Обжигающе припомнилось, как его в третий раз – и в последний перед подачей документов на выезд – прокатили на институтской переаттестации и не дали главного, оставили ведущим. Никаких тому объяснений не могло быть; хоть пуп надорви – не выдумаешь ничего, кроме пятого пункта. И когда его любимая аспирантка, Нина Фельбер, принялась было истово его утешать в коридоре перед дирекцией, Гинзбург в ответ вынужден был ее же и успокаивать: «Ниночка, ну что вы так нервничаете? Ведь все в порядке вещей, никакой трагедии, никакого сюрприза. Ничего иного и ожидать было невозможно… Вы думаете, я огорчен? Да ни в малейшей мере! Я человек тренированный, и я принадлежу к очень тренированному народу…» Он еще многое мог и хотел сказать почти плачущей от сострадания девочке, но из директорских дверей, разошедшихся и тут же сомкнувшихся вновь, будто створки гигантской, но трусливой тридакны, вывалился улыбающийся до ушей Алеша Пытнев, только что, как узнал позже Гинзбург, продвинутый из младших на ступеньку выше – славный, очень порядочный парнишка из глубинки, этакий самородок, талантливый, но недалекий, среди русских такое сплошь и рядом; Гинзбург ему симпатизировал. Растущий научный кадр прислушался к тому, что говорит Гинзбург, все мгновенно уразумел и перебил: «Михал Саныч, да вы же оказались в прекрасной компании!
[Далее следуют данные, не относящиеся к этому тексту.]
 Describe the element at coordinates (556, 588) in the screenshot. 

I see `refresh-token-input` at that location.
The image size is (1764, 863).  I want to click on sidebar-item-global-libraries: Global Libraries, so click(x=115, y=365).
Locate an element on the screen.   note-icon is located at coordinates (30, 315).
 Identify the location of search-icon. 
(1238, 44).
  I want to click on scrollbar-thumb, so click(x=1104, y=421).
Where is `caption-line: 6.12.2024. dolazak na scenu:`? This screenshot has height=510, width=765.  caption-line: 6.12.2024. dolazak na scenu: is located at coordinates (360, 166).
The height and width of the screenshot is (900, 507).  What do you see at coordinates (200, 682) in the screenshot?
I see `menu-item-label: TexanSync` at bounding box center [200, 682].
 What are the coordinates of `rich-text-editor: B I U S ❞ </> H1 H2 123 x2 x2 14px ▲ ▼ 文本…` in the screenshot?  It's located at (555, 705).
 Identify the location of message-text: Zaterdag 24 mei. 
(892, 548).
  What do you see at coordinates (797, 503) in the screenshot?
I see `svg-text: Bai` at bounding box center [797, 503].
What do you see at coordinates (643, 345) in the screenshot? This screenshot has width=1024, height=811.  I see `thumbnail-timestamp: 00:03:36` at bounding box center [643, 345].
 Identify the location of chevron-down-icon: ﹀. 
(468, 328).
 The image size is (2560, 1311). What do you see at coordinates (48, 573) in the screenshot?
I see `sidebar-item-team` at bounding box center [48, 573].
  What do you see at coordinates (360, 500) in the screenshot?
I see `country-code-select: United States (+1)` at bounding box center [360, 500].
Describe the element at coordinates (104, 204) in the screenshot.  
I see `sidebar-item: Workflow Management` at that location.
Сам Моисей сорок лет работал ведущим, а главным его так и не сделали! И что характерно, антисемиты в том совершенно не были повинны…»
Этот идиот думал, что он Гинзбурга утешил. Поддержал, так сказать, доброй шуткой. Будто такими вещами можно шутить.
Наверное, именно тогда Гинзбург окончательно понял: в этой стране ему не жить. Потому что даже самые симпатичные и вроде бы ни сном ни духом не зараженные черносотенством русские всегда будут видеть в евреях просто национальность – одну из многих, вроде калмыков, карел или каких-нибудь нганасан. И вести себя соответственно. Ни на волос не понимая, что творят, и не ведая сомнений. Эта страна была обречена на юдофобию.
Честно сделанное предложение – а спору нет, гость Розы Абрамовны сделал свое предложение максимально честно, даже аляповато честно, – требовало честного ответа.
– Видите ли, – негромко и неторопливо проговорил Гинзбург, словно разжевывая туповатому студенту элементарный материал, – может, я слишком щепетилен или тонкокож… Уж не знаю. Какой есть, такой есть. Но я совершенно не могу дышать в антисемитской стране.
Руфь, глядя в свою тарелку, глубоко втянула воздух носом. Она опасалась чего-то подобного, отметив, как меняется лицо Гинзбурга по мере того, как муж говорил, – но чтобы вот так… Ох, только бы Сема не сорвался… Ох, только бы Сима не ляпнула чего-нибудь!
Сима уставилась на Гинзбурга с таким изумлением, что у нее даже рот приоткрылся.
Тетя Роза брезгливо оттопырила нижнюю губу и откинулась на спинку стула, непроизвольно постаравшись отодвинуться от происходящего подальше.
Хладнокровнее всех отреагировал Кармаданов.
– Ну что вы, Михаил, – ответил он как ни в чем не бывало. – У нас полно людей, которые с евреев чуть ли не пушинки готовы сдувать.
И даже не понимает, что несет, подумал Гинзбург с горечью. Ведь это тоже антисемитизм. Он сказал фактически вот что. Или эти жиды – все сплошь смертельно больные, и им надо только поддакивать, чтобы не омрачать их последние часы и не огорчать на смертном одре. Или эти жиды – все сплошь буйные психи, и им надо только поддакивать, потому что они за первое же против шерсти сказанное слово укусят или кипятком плеснут, а им ничего не будет, ведь у них – справка из психдиспансера. Вот что значат его пушинки.
Я не псих, напомнил он себе, и я не при смерти.